McKinsey Apologizes for Overcharging South African Power Utility
(Bloomberg) -- McKinsey & Co. has apologized to South Africa again over how business was handled with state-owned Eskom Holdings SOC Ltd., saying it overcharged the utility and was slow to admit wrongdoing.
The consulting firm admitted in October to failing to follow its own procedures while doing business with the power company when it worked alongside Trillian Capital Partners Pty Ltd., a business linked to the Gupta family. McKinsey reached a settlement last week to repay almost 1 billion rand ($74 million) in fees to Eskom.
“The trust of our clients and the public in South Africa is now, understandably, very low,” Kevin Sneader, global managing partner of McKinsey, said Monday at a business school in Johannesburg. “We did not communicate well enough how seriously we were taking this, or how sorry we were for our involvement.”
McKinsey became embroiled in claims that the Gupta family used their friendship with former President Jacob Zuma to win lucrative contracts from state companies, particularly through Eskom, which provides more than 90 percent of the nation’s electricity. The Guptas and Zuma deny any wrongdoing. Financial-services firm Trillian is linked to the Gupta family through business associate Salim Essa, who was its principal shareholder until he sold out.
Sneader, who became global managing partner at McKinsey this month, gave a speech at the Gordon Institute of Business Science to “confront our mistakes,” saying governance processes had failed and due diligence should have been done earlier. “They were not attentive enough to the fact that Trillian was a new entity or to the scale of the challenges facing Eskom,” he said.
The mistakes, illustrated over the past year as various investigations and reports emerged, have had a significant material effect on McKinsey’s business, Sneader said in an interview.
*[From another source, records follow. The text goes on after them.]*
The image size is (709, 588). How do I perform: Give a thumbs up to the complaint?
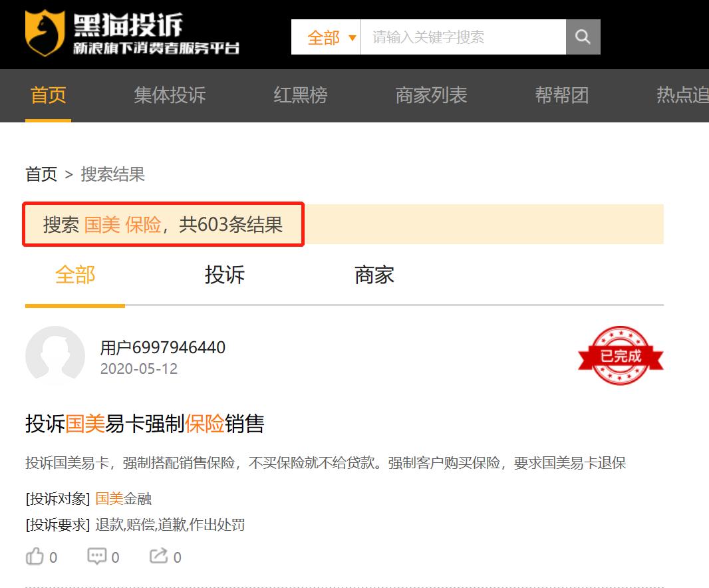pyautogui.click(x=36, y=557)
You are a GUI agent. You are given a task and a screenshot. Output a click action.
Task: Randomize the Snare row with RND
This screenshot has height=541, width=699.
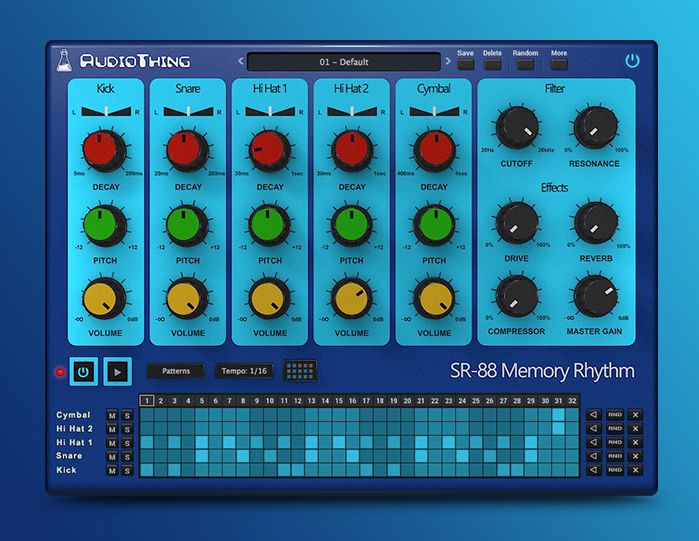[614, 456]
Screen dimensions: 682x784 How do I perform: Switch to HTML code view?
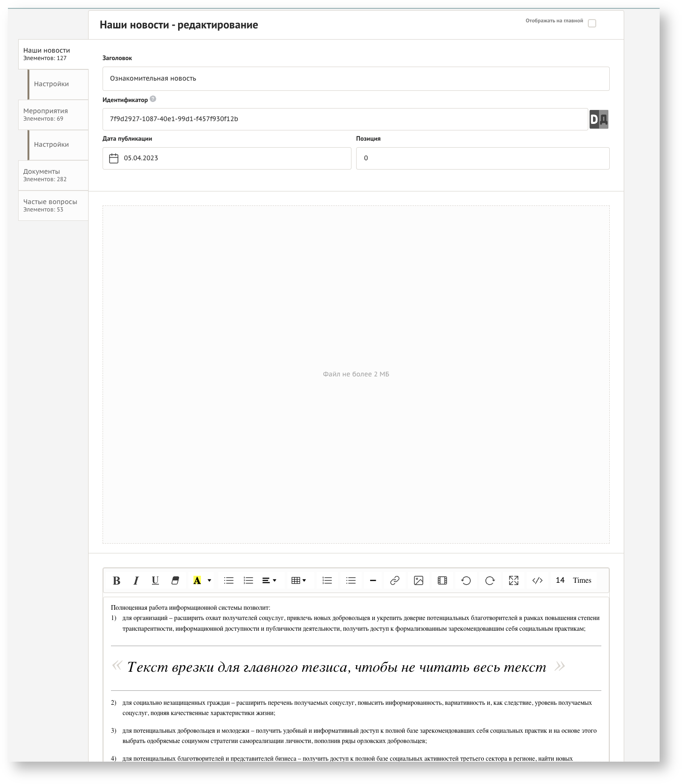[537, 580]
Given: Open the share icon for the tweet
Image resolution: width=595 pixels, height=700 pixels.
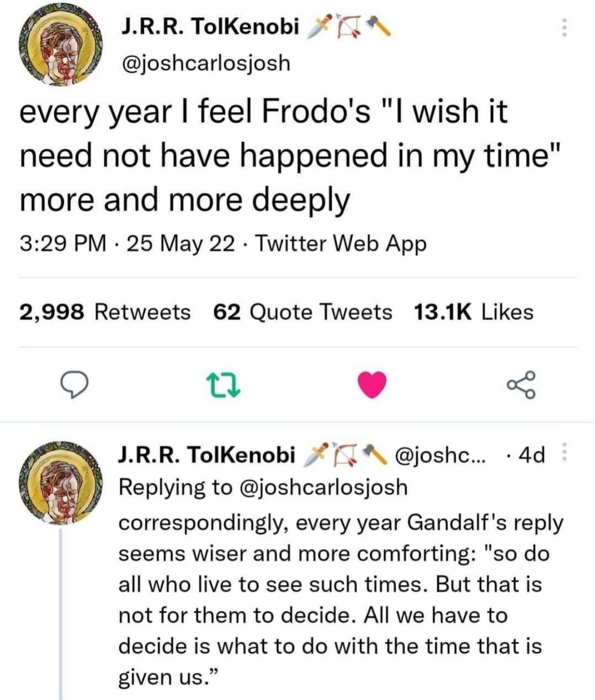Looking at the screenshot, I should [521, 385].
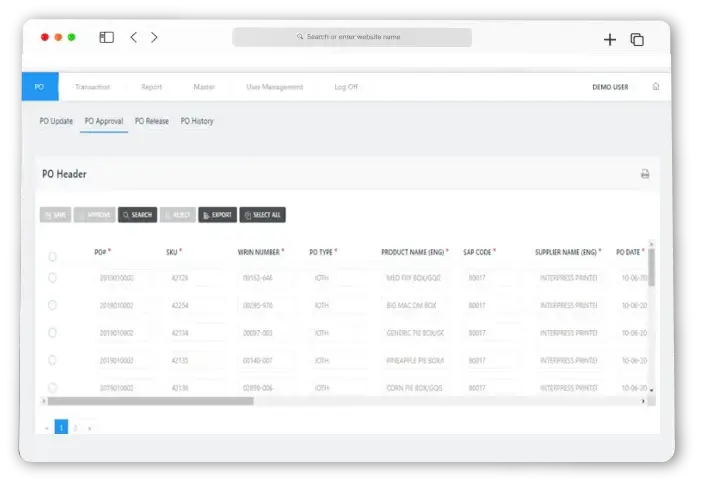
Task: Click the print icon in PO Header
Action: [645, 174]
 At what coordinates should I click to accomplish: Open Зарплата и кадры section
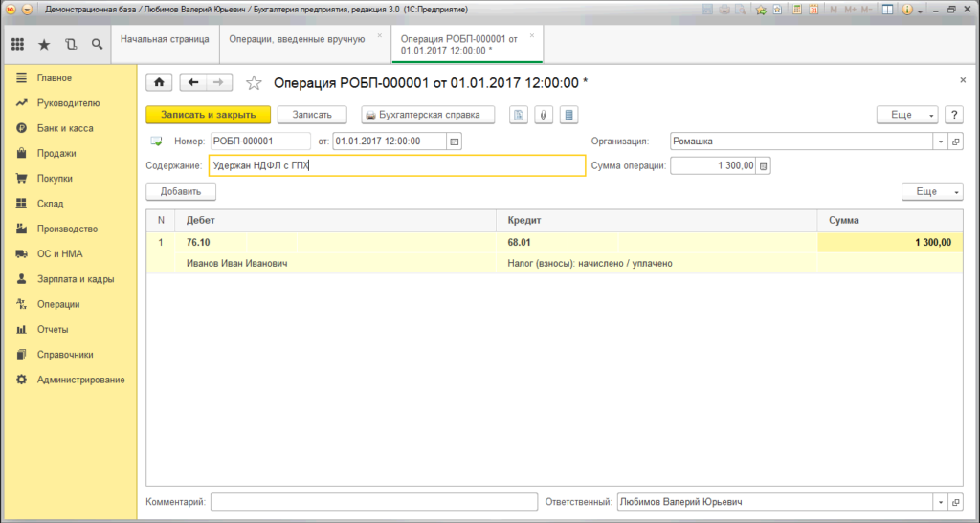(x=75, y=279)
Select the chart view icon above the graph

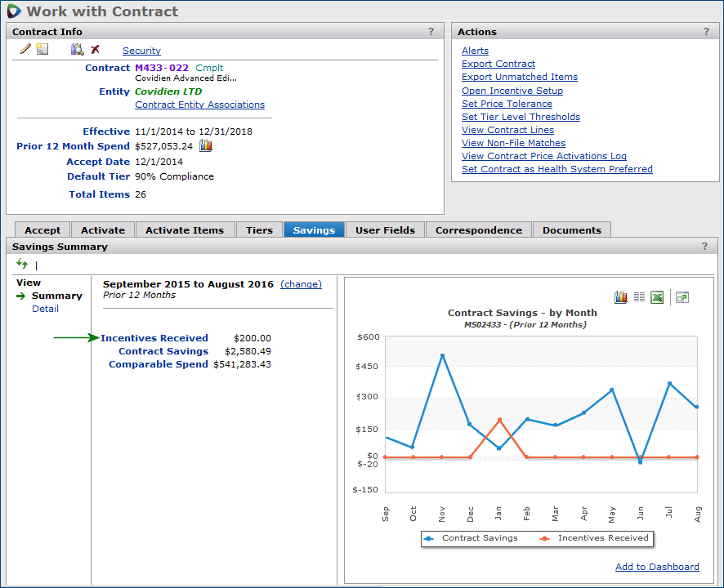(621, 297)
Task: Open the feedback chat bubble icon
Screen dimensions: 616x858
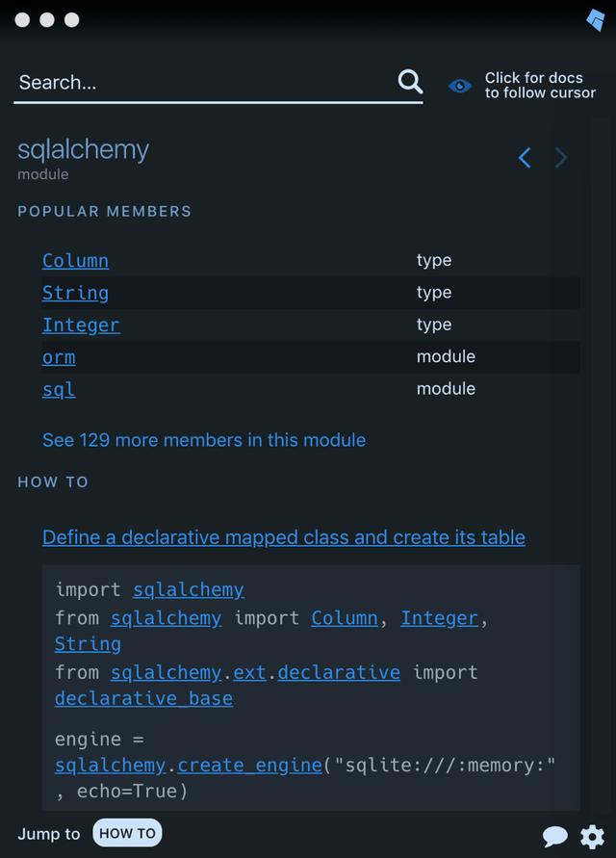Action: (555, 836)
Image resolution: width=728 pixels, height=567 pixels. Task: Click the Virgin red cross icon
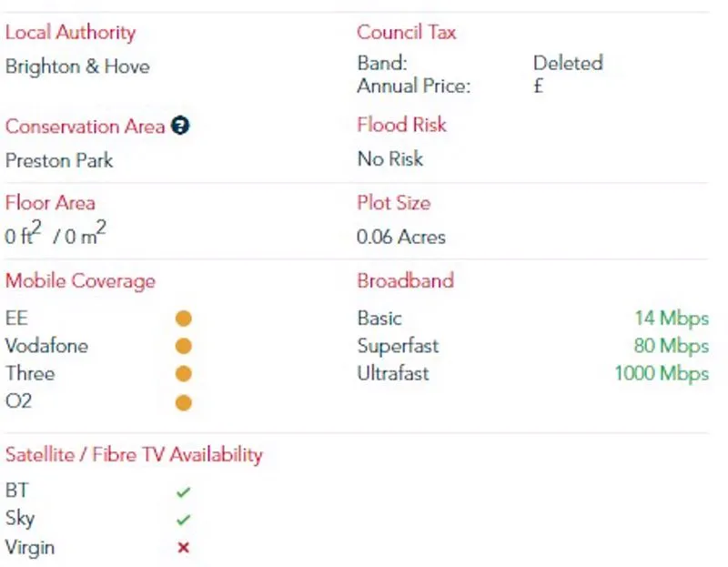click(x=184, y=548)
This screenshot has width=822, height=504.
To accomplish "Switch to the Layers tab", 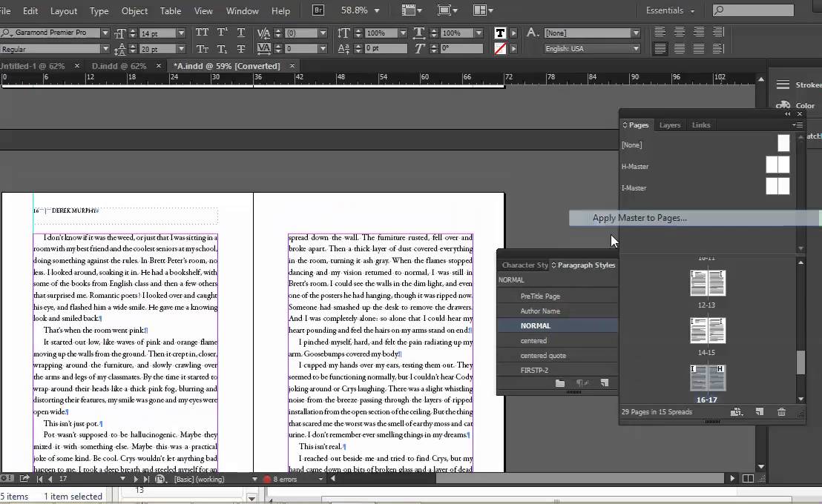I will point(669,125).
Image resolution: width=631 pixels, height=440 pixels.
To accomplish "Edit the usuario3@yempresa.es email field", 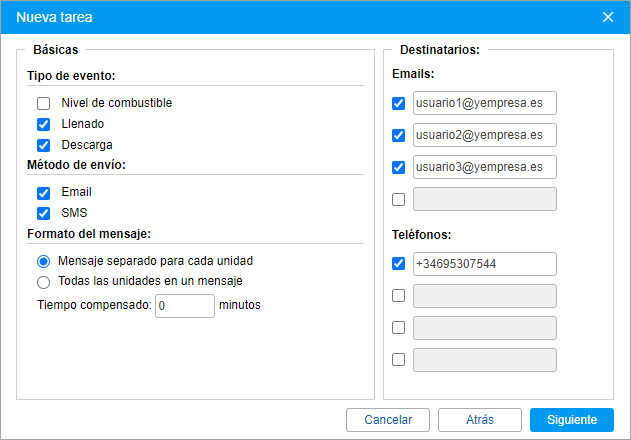I will click(485, 167).
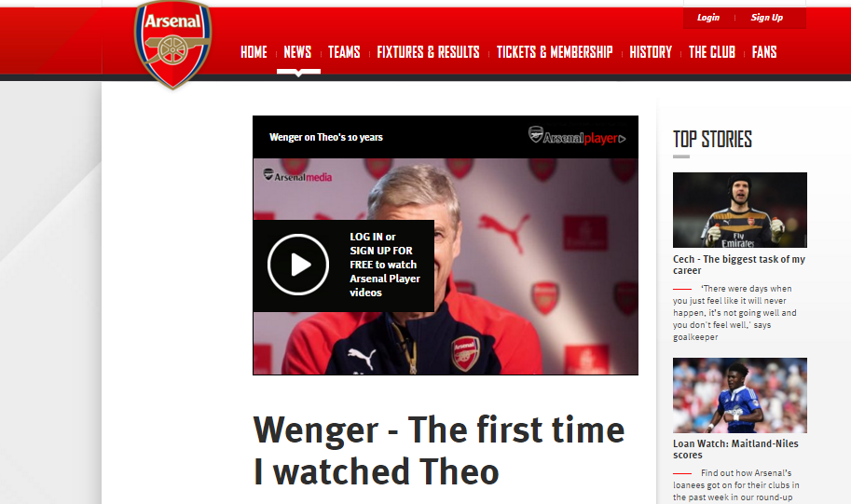Open 'Loan Watch: Maitland-Niles scores' headline
851x504 pixels.
point(735,449)
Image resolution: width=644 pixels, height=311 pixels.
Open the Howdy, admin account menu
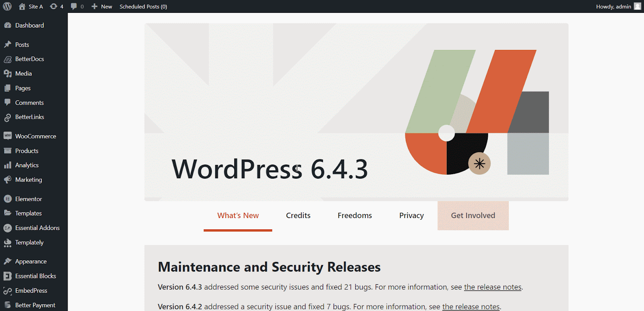click(613, 6)
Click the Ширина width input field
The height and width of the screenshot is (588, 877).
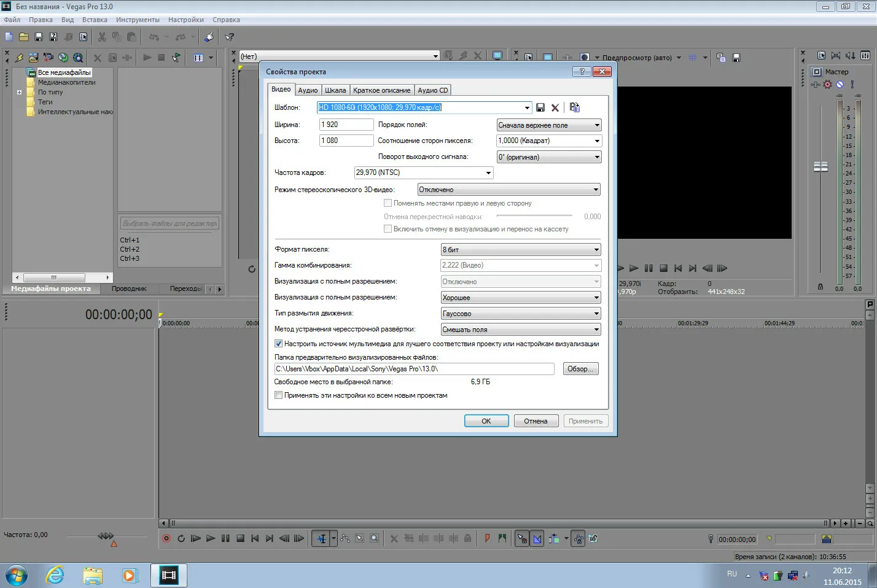pos(346,125)
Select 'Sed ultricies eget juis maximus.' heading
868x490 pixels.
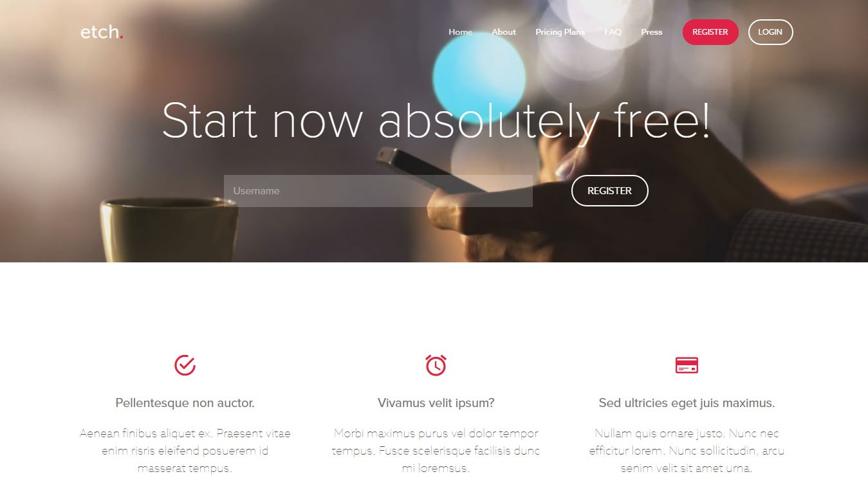[687, 403]
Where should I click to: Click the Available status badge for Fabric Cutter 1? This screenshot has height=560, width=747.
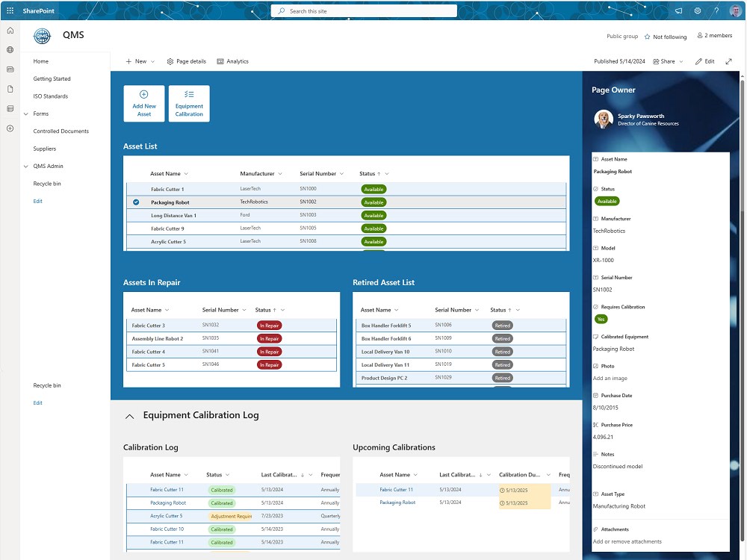coord(373,189)
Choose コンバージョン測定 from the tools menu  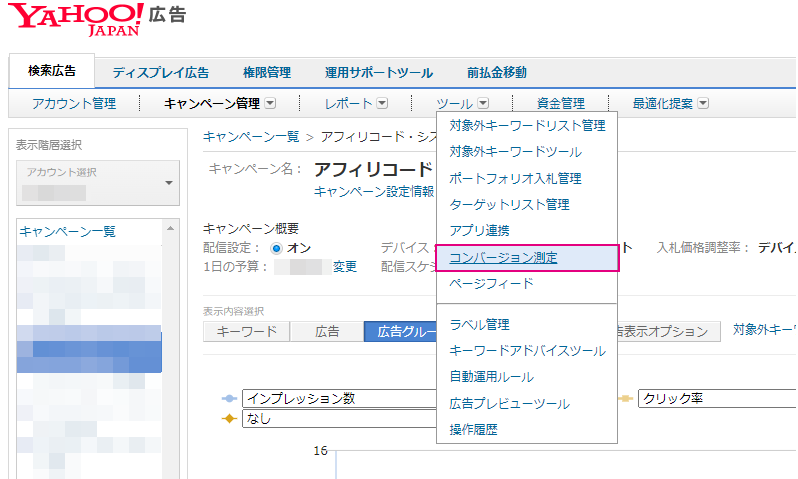pos(503,257)
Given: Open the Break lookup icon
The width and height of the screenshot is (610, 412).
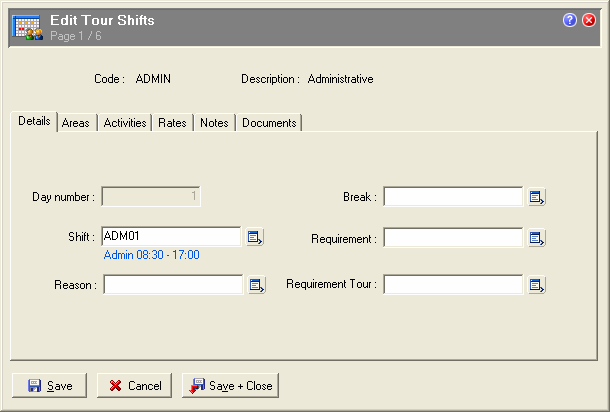Looking at the screenshot, I should point(536,197).
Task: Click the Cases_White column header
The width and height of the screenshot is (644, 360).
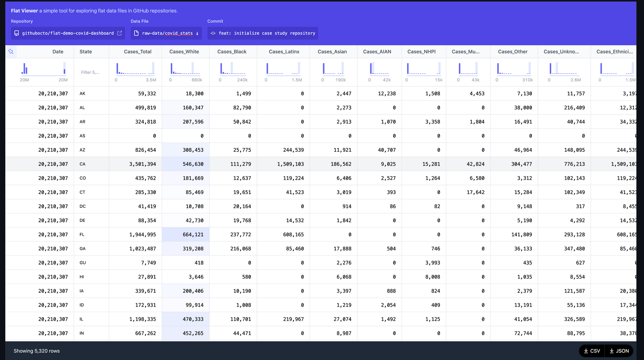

Clients including Coca-Cola’s South Africa unit and petrochemicals company Sasol Ltd. have said they’re awaiting results from corruption probes before they’ll award new business to the firm.
While acknowledging that correct procedures weren’t followed, Sneader reiterated that a review of records including millions of emails and dozens of interviews showed there’s “no evidence our firm engaged in corrupt activity.”
In May, South Africa’s National Prosecuting Authority’s Asset Forfeiture Unit filed a lawsuit aimed at recouping 1 billion rand in consultants’ fees it said were unlawfully paid to McKinsey by Eskom, after talks with the U.S. firm about voluntarily repaying the money stalled.
“The fee was weighted towards recovering our investment rather than being in line with Eskom’s situation,” Sneader said. “In that context the fee was too large.”
Trillian was the so-called supply development partner of McKinsey in an agreement it had to provide services to Eskom until the relationship between McKinsey and Trillian ended in March 2016.